Wednesday, January 21, 2009

Is modern industry heading back toward a distributed model?

There is a trend I have noticed over the past ten years or so that appears to be gaining momentum. Started with JIT (just in time) manufacturing and sales optimization, continued with the enhanced efficiency of shipping and material transport methods, accelerated with the Internet and the newly distributed nature of information resources, and aided by the rise of rapid manufacturing and prototyping technologies, this evolution is continuing.
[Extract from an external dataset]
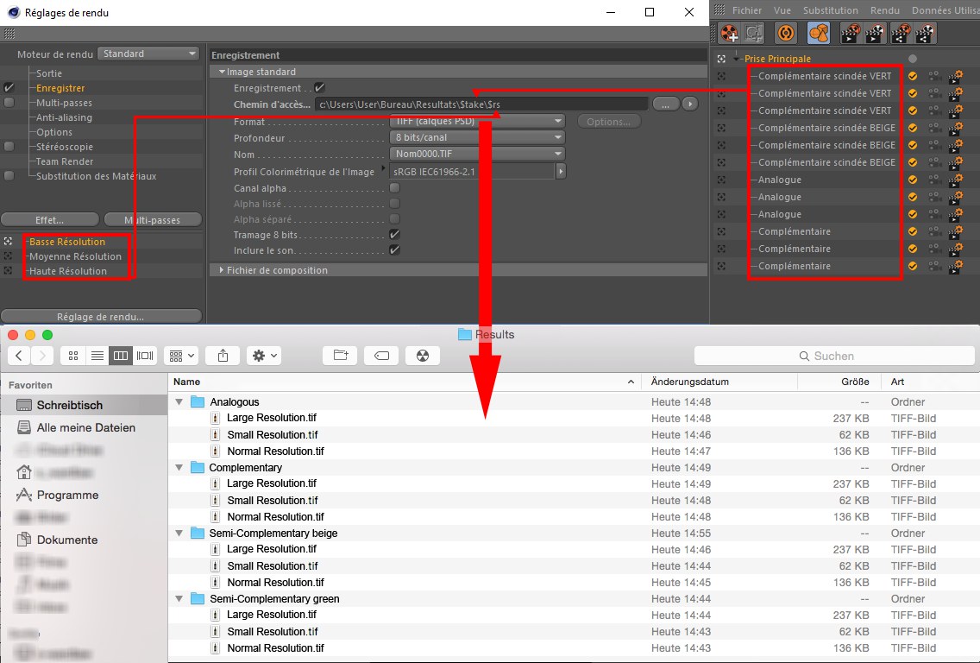Uncheck the Inclure le son checkbox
It really seems to me that in some ways the industrial revolution is beginning to come full circle - we appear to be moving away from centralized generation (goods, energy, etc) epitomized by large factories and power plants back to a more distributed model.

One important reason this change appears to be happening is that the technological basis for these activities is continuing to evolve. Solar, wind, hydro, geothermal, and other alternative energy generation methods combined with the decreased price, size, and increased functionality of various industrial equipment (mostly due to the evolution of CAD and CNC machining and advances in materials) allow very small scale manufacturing and power generation to work sufficiently well and cheaply enough on small unit manufacturing to compete with the economies of scale enjoyed by more traditional methods. A significant advantage is that general purpose tooling can be modified from unit to unit without the retooling costs associated with traditional manufacturing line methods.

So everytime i see prices decrease for rapid prototyping and CNC machines and the capabilities improve, or see cheaper and more efficient small scale power generation methods reach the marketplace, it really brings home the way the industrial landscape is changing. Decentralized manufacturing and power generation is starting to look like the next stage of the industrial revolution ...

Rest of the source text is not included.